The Massachusetts Spy Volume CCXXXVI, Number 110  January 8, 2006 

Spy Book Exclusive:

SAM ALITO OF
PRINCETON

Editor's Note: The response to our excerpt of last summer's best-seller John Roberts at Harvard, by Karen Hughes and Karl Rove (with apologies to Stover at Yale)(see here) was so overwhelming that we had to bring you its heart-warming sequel, Sam Alito of Princeton, another moving tale, this time of a young man of immigrant stock triumphing over those effete liberal Eastern elites.


Chapter 1: A Long Way from Trenton

Young Sam Alito, on his first day at Princeton

For the young Sam Alito, his first day at Princeton was a dream come true!

    The gawky young man in the ill-fitting sharkskin suit could hardly contain himself as he strode onto the great green sward of Princeton University. Clutching his cardboard suitcase tied up with string in his arms, he told himself: "Schmulke, this is what you always dreamed of."
  To the other Tiger Cubs, the products of the finest prep schools and country clubs, the bespectacled scholar from tumbledown Trenton, N.J. looked, sounded and acted painfully out-of-place. Little did they know that the dark pasty fellow fingering his rosary beads, a farewell gift from his mentor, Father McGreevy, would someday be an Associate Justice of the United States Supreme Court.
  His swarthy parents, immigrants from the Old World land of Italy, had worked their fingers to the bone so that their Sammy could go where no member of his family had ever set foot (except to build a stone wall): Princeton University. His mother had packed his favorite lasagna in his suitcase and given him a Genoa salami for the half-hour train ride, which the self-conscious freshman had left on the seat beside him.
   Although of course young Sam Alito was too poor, homely and gauche to be invited to join one of the University's finer eating clubs, he soon formed a small circle of friends, most, like himself, the studious, unathletic offspring of working-class parents who had been born in alien lands but were, to a man, grateful to the America that had granted them liberty.
   He remembered what kindly Fr. McGreevy, his college counselor at St. Francis of Sodom and Gomorrah High School, had told him many a late night at the rectory. The gentle, loving friar told young Alito: "Sam, you have been called to serve Christ at Princeton. Make Him proud.”
   Sam, his mouth [Surely, heart? – Ed.] full, told the caring Fr. McGreevy that Jesus Christ could count on him. Young Alito was a man of his word: you wouldn't catch joining his richer, more socially prominent classmates for riotous weekends in New York City. When a kindly member of the Ivy Club offered Sam Alito a bottle of gin and an evil-smelling hand-rolled cigarette at a party, young Sam Alito said: "No, sir." Sam, turning back to his Spartan room in Rockefeller Hall, didn't even hear his host mutter behind him: "What a dips***."   The scholarship lad from Trenton suspected that his interlocutor would go far, but never guessed that the hard-partying son of Old Nassau would become the Majority Leader of the United States Senate and world-famous video doctor, Bill Frist.
   It was not long thereafter that young Sam Alito recognized how he could pay Princeton back for its many kindnesses to him and others of his humble ilk. He vowed that he would devote himself to the welfare of the rich, the powerful, the well-connected and all the others who made it possible for a poor immigrant's son like him to enter the hallowed halls of Princeton.
   Alito's sedulous work habits, both in the library and in the dining hall where he washed dishes every night to "do his bit" to pay for college, paid off. His professors predicted that the ungainly Trentonian would go far in his quest to advance the interests of the rich and powerful.

Sam Alito, son of Nassau

The hard-working dork won the grudging respect of all Princetonians.

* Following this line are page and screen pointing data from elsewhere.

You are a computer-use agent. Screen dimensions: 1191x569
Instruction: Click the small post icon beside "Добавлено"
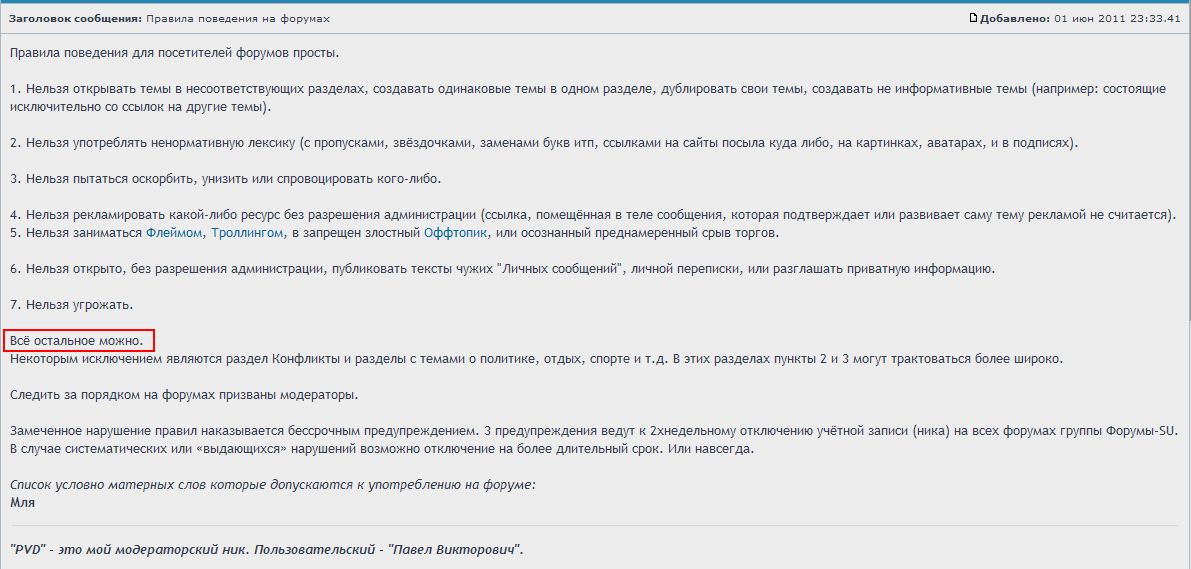[972, 19]
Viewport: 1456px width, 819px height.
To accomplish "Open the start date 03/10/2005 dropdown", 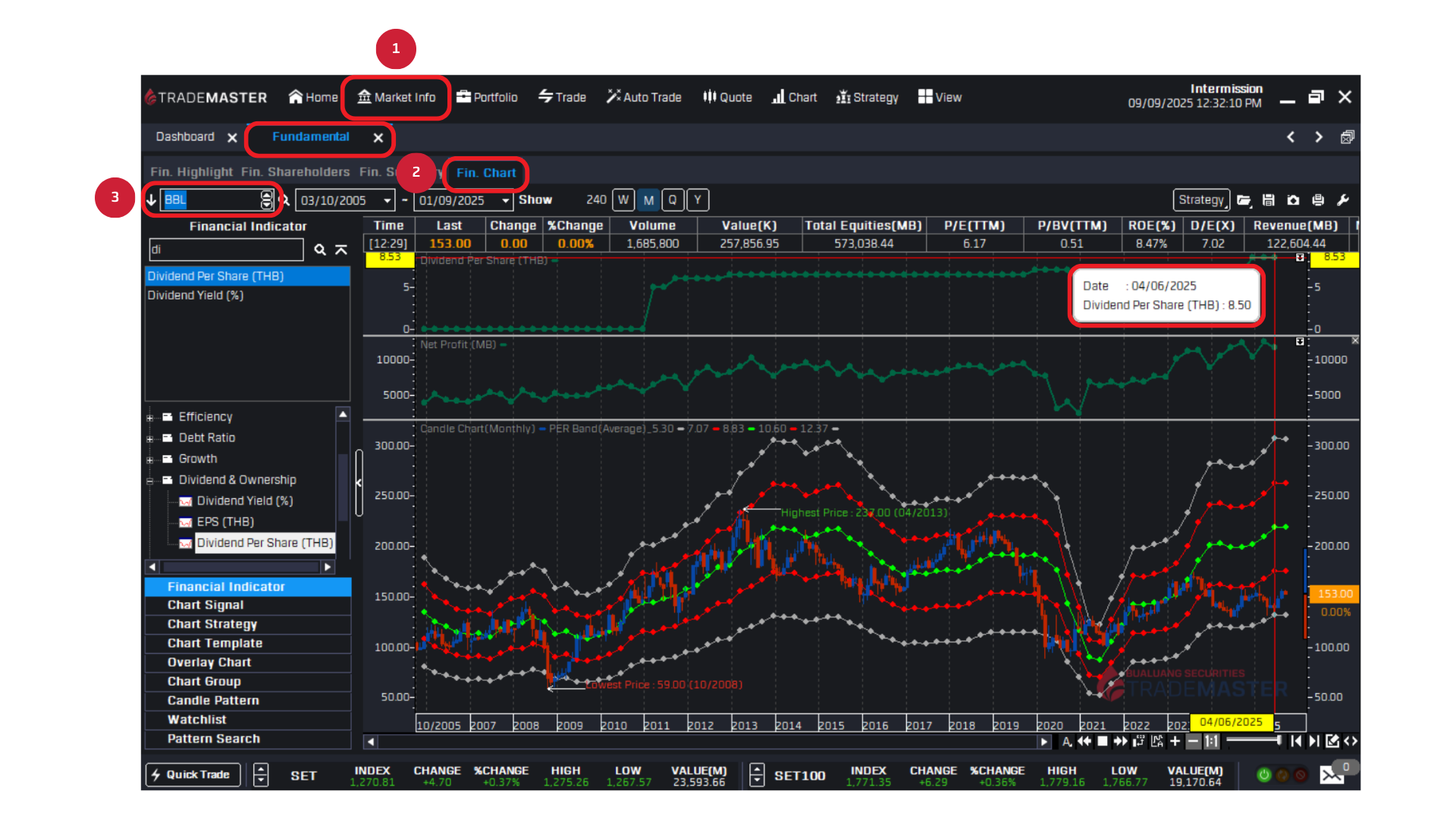I will [x=387, y=200].
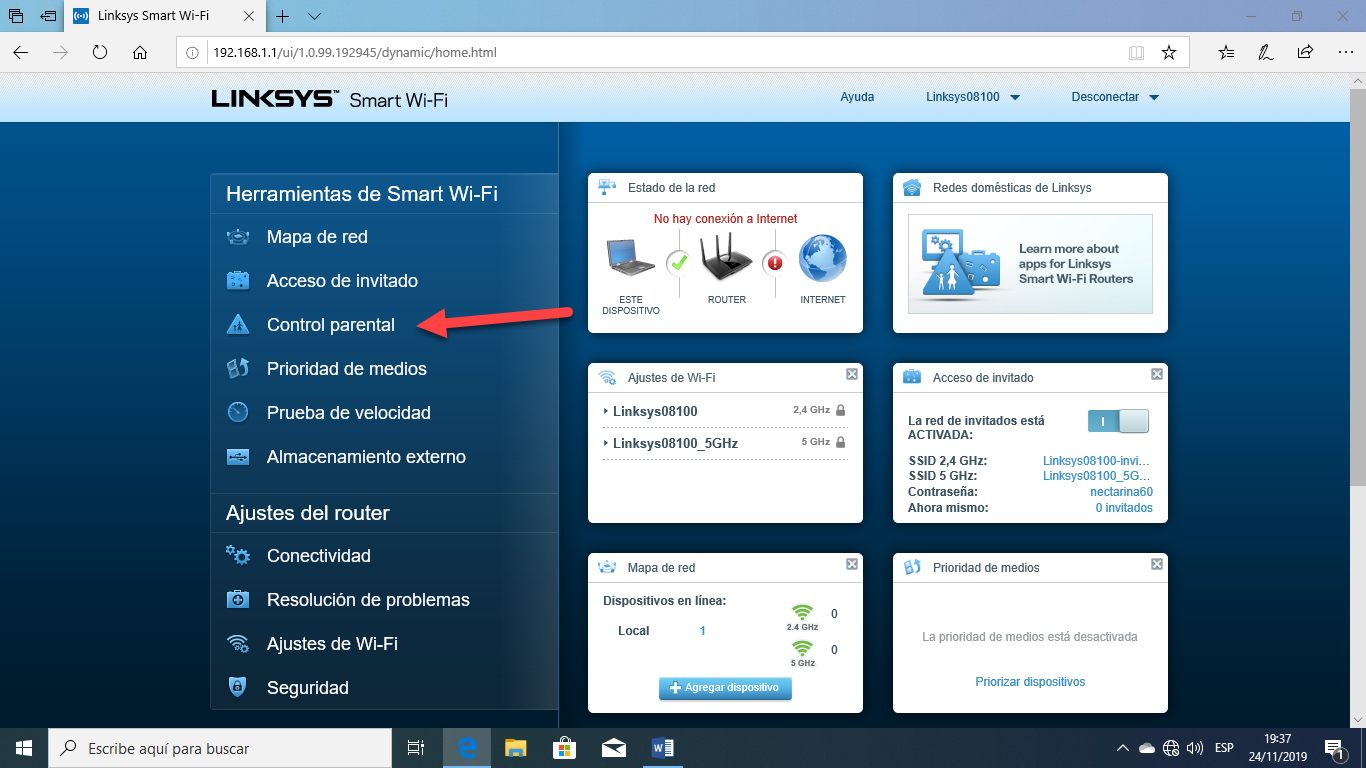Close the Ajustes de Wi-Fi widget
Viewport: 1366px width, 768px height.
tap(852, 374)
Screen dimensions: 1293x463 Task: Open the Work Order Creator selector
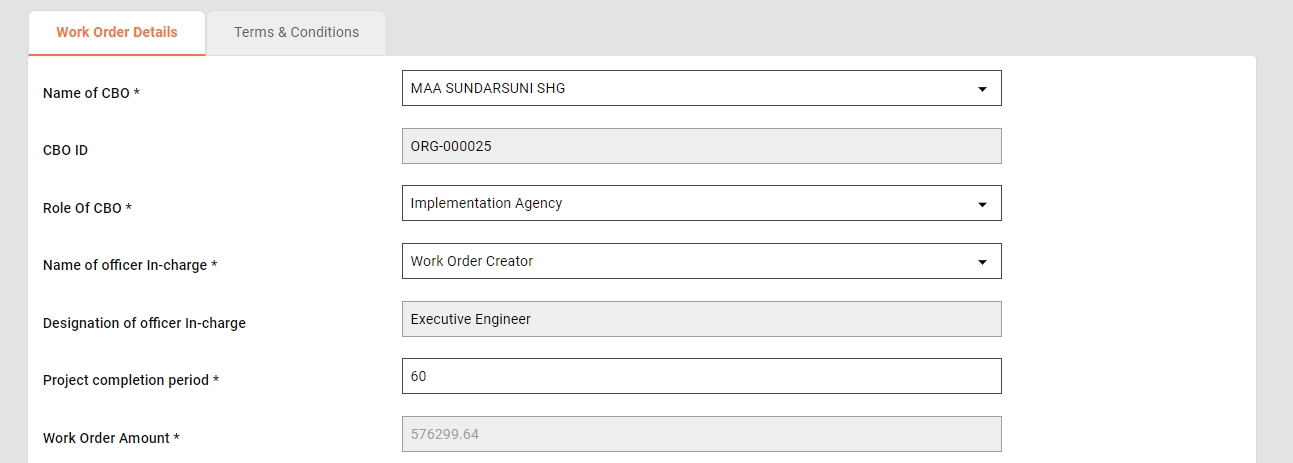(x=690, y=261)
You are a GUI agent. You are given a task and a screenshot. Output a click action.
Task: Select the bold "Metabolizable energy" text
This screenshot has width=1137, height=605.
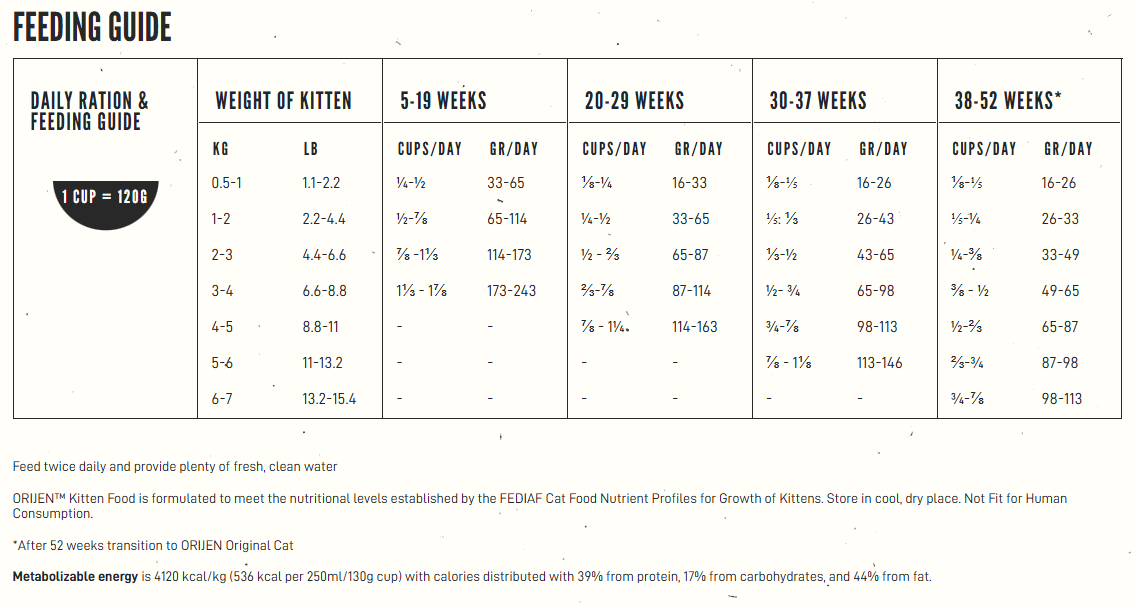tap(75, 577)
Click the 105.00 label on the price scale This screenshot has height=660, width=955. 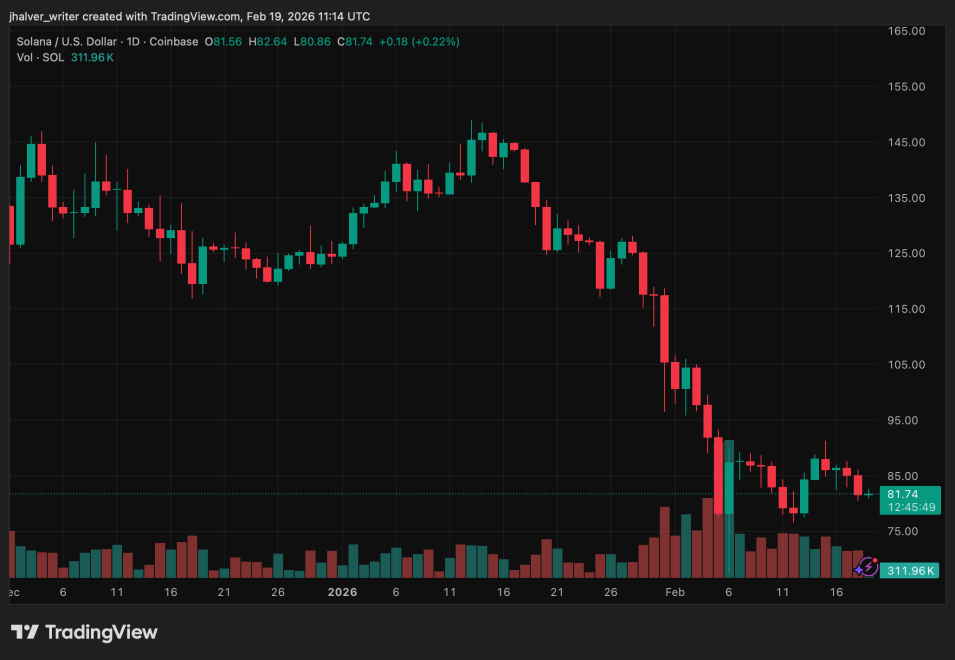click(x=905, y=364)
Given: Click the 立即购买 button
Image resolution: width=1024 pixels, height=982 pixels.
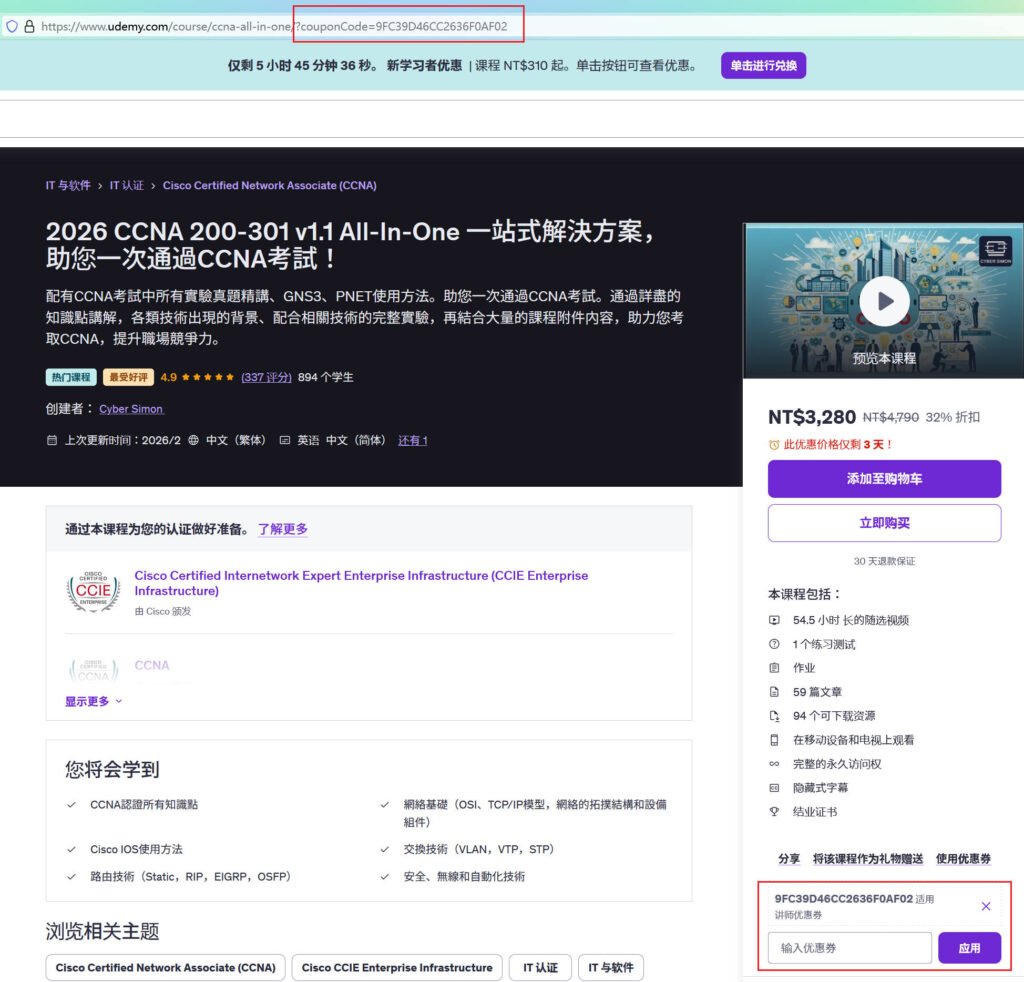Looking at the screenshot, I should click(884, 523).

   One day during his junior year, young Sam Alito, dining in the basement commons reserved for those too poor or socially inept to join an eating club, was accosted by one of his classmates, an immigrant whose name is lost to history.
   "Look at this, Sam!" he ejaculated, thrusting a copy of the Daily Princetonian into Sam's American Chop Suey, a poor substitute for Ma Alito's garlicky Neapolitan specialties.
   Sam glanced at the headline. He was too aghast to notice that a bit of tomato sauce dripped onto his nylon shirt. Fortunately, it was drip-dry. "Women! At Princeton!" The very idea was unthinkable. What would Fr. McGreevy say?
   The plucky son of Italy bounded to his feet, nearly tripping over his wing-tips. "This is an outrage! This must be stopped at once! There must be enough rich reactionary Princeton alumni out there who will never permit the fairer sex to sully the halls of Princeton with their girlish ways and dangerous hidden recesses, perfect for hiding narcotics!" he speculated. "And I shall find each one of them," he vowed.

Next week: Sam journeys to the hear of the beast — the city of New York — to save his beloved university.

 

BUT IT'S STILL NO MATCH FOR MONICA'S

HILLARY'S CHEST GETS BIGGER AS '08 GETS CLOSER

– Headline in The New York Observer, October 24, 2005 at 1.